[Collected data]
——————————

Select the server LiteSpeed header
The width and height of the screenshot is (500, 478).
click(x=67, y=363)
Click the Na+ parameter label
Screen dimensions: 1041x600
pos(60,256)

——————————

Work required:
Please write out exactly the line containing "The width and" and every line after it through the end of the records, nothing more.

Expected answer:
The width and height of the screenshot is (500, 478).
click(x=67, y=363)
Click the Na+ parameter label
Screen dimensions: 1041x600
pos(60,256)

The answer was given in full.